## Problems
A - Name every person the court opinion identifies by name.
B - From the court opinion, extract word for word the stretch from "Brad Wolk, Kew" through "counsel), for plaintiff.".

176 Misc. 2d 79 670 N.Y.S.2d 970

[670 NYS2d 970]

The People of the State of New York, Plaintiff, v Ormond Brathwaite, Defendant.

Supreme Court, Queens County,

March 12, 1998

APPEARANCES OF COUNSEL

Brad Wolk, Kew Gardens, for defendant. Richard A. Brown, District Attorney of Queens County, Kew Gardens (Steven Antignani of counsel), for plaintiff.

OPINION OF THE COURT

Sheri S. Roman, J.

The third count of this indictment charges the defendant *80with incest in violation of Penal Law § 255.25 in that the defendant “on or about September 7, 1995, in the County of Queens * * * engage [d] in sexual intercourse * * * with [the complainant] a person whom he knew to be related to him, either legitimately or out of wedlock, as [a] * * * niece.” As part of defendant’s initial omnibus motion, a request was made for this court to inspect the Grand Jury minutes to determine if the evidence submitted was legally competent. In a written decision, dated July 3, 1996, this court granted inspection and made a determination that the testimony was sufficient to establish each element in the third count.

## Collected material
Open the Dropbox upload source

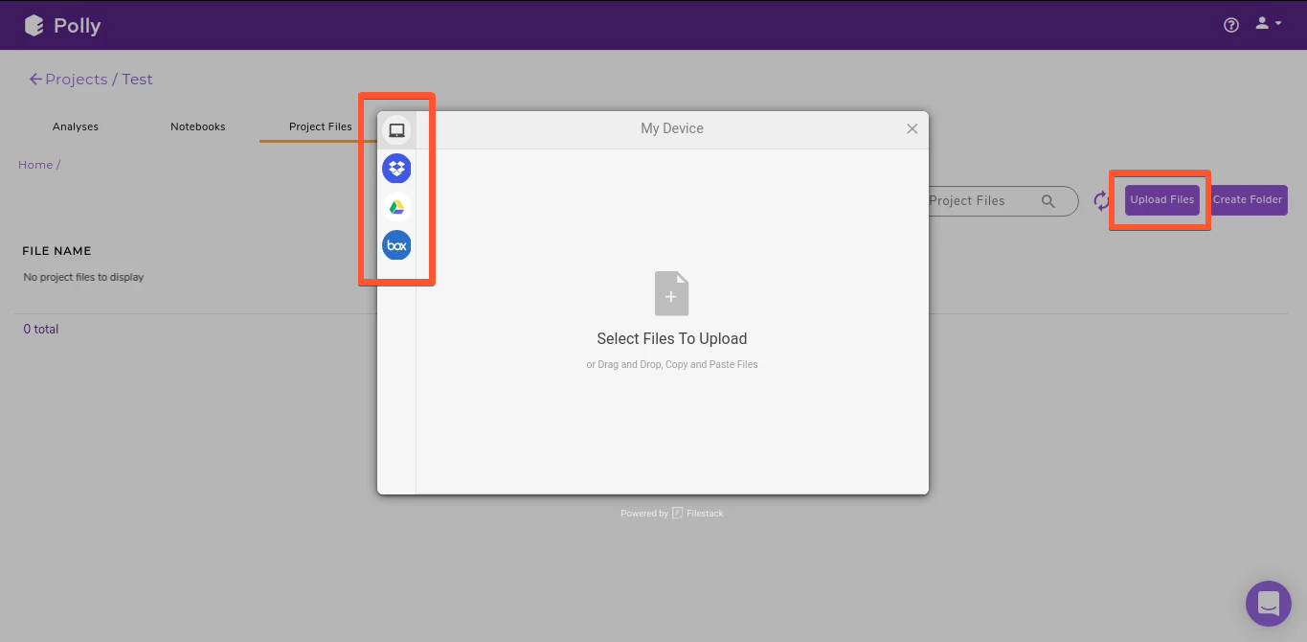point(396,168)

## The answers
A - Ormond Brathwaite, Brad Wolk, Richard A. Brown, Steven Antignani, Sheri S. Roman

B -
Brad Wolk, Kew Gardens, for defendant. Richard A. Brown, District Attorney of Queens County, Kew Gardens (Steven Antignani of counsel), for plaintiff.